● Given task 1:
In the exhibition text below about Prudence Flint's "The Visit," why do the writers say Skype conversations don't really count as meeting the artist? Answer in one to three sentences.
● Given task 2:
According to the exhibition text below about Prudence Flint's "The Visit," what were the dates of the exhibition?

● Passage provided:
*-*-*

Image: Prudence Flint, The Fitting (2019), oil on linen, 130 x 107 cm
Prudence Flint ‘The Visit’
Mother’s Tankstation Limited, Dublin
8 May – 29 June 2019
There is pertinent purpose, an exactitude (my auto correct wanted to take it to ‘penitent exactitude’ – which is also rather nice), not only to all of Prudence Flint’s painting, but to her apparently straightforward titling; The Visit, for her solo exhibition with mother’s tankstation, Dublin. My meaning being, that this is the first time since studying art history that we have composed a text about the work of an artist we have not met. Hhmm. Skype conversations don’t really count; they are as misleading as they are ‘leading’ – with the slippages of distance and crucial fractions of time impacting upon nuance, the reading of reaction and vice versa. A text communication from the artist beforehand to set up the cyber-date, is almost more revealing, as Flint writes (no emojis), “I just want to hear what your voice sounds like”. The thought is inescapable, that we have just heard hers.

*-*-*

● Source excerpt:
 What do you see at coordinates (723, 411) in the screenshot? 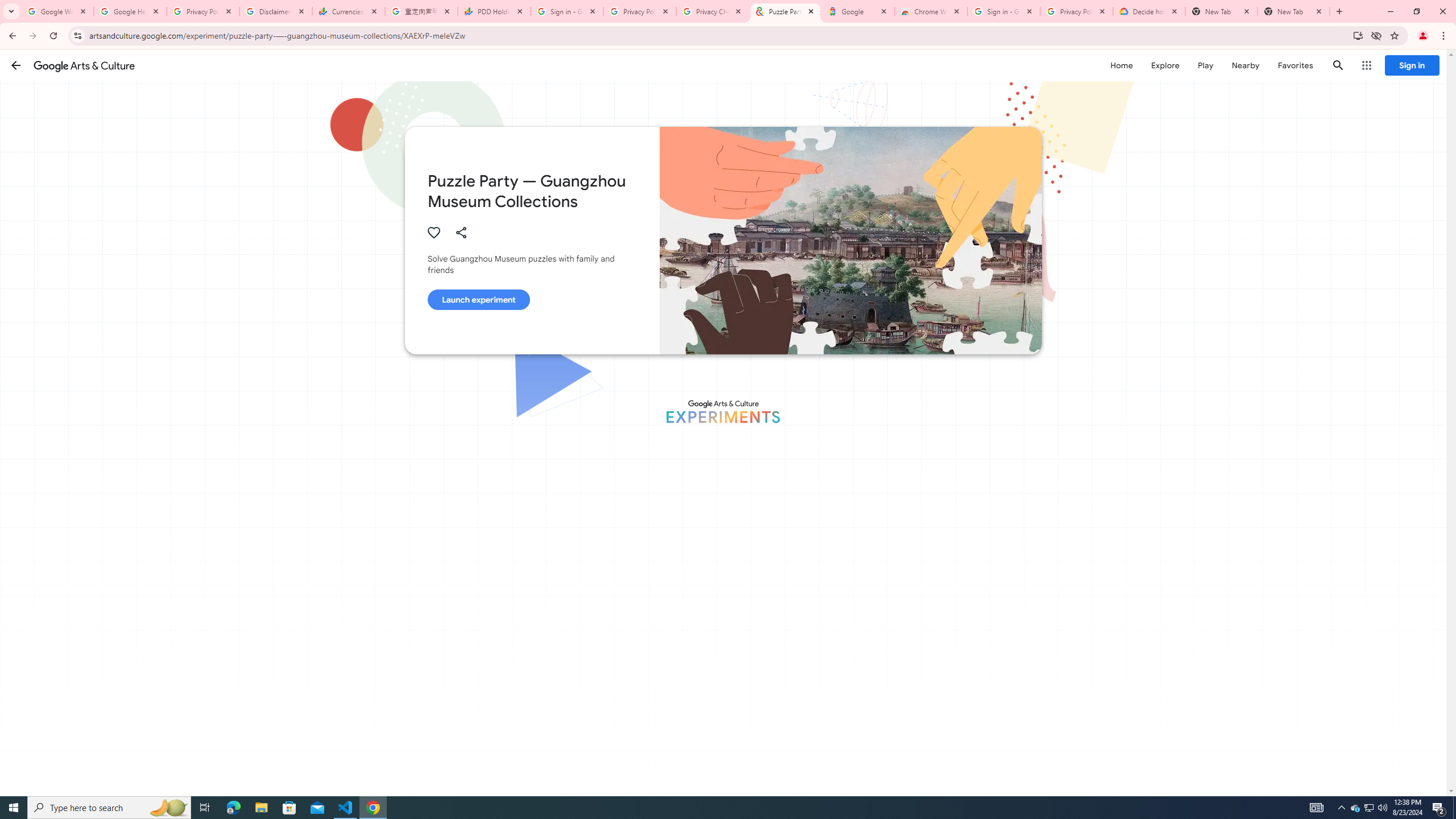
I see `'Google Arts & Culture Experiments'` at bounding box center [723, 411].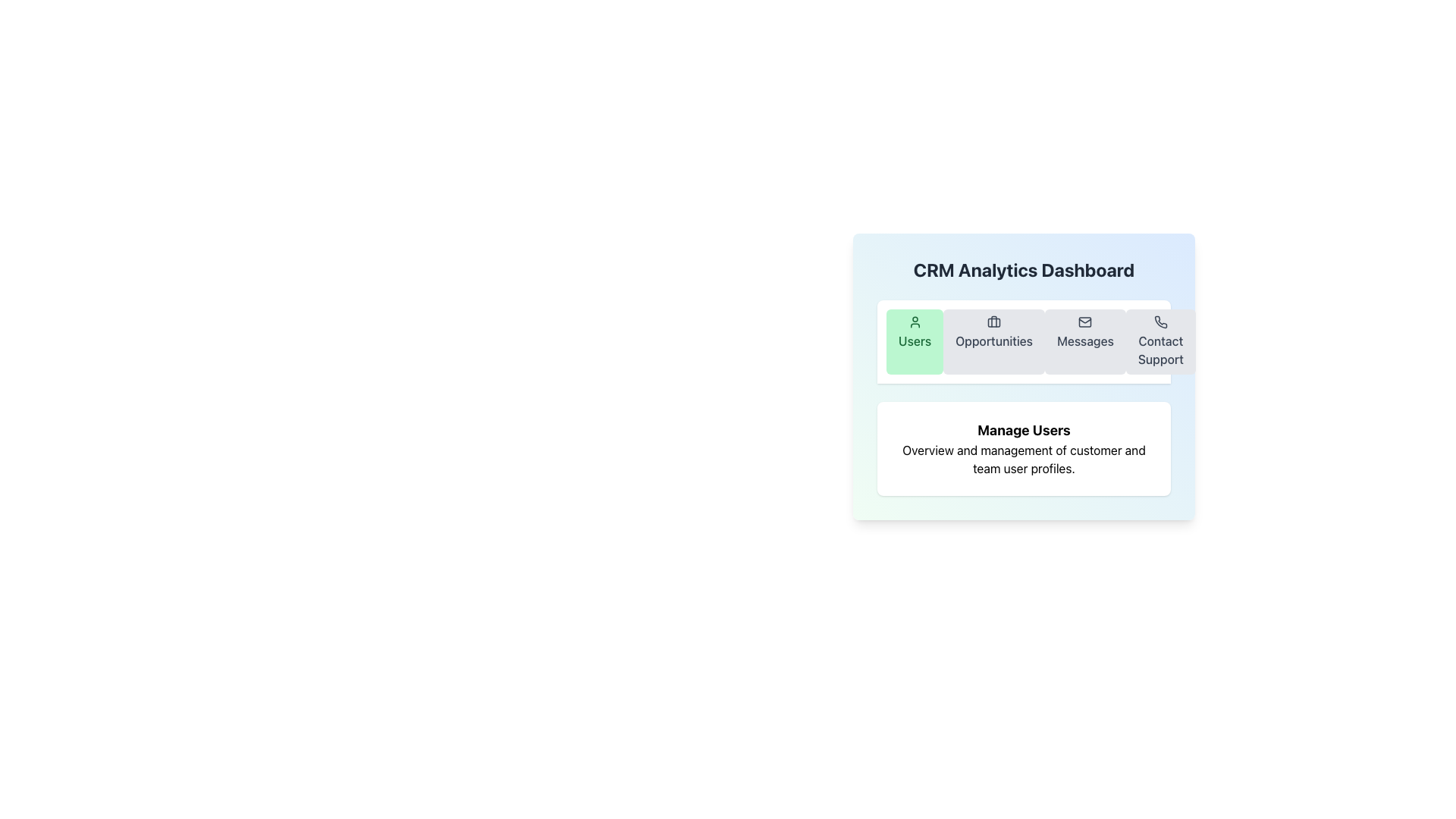  Describe the element at coordinates (1024, 394) in the screenshot. I see `the informational card located in the lower half of the 'CRM Analytics Dashboard' module` at that location.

*-*-*

● Task output 1:
The writers say Skype conversations are as misleading as they are "leading." The slippages of distance and crucial fractions of time affect nuance and the reading of reactions on both sides.

● Task output 2:
It ran from 8 May to 29 June 2019.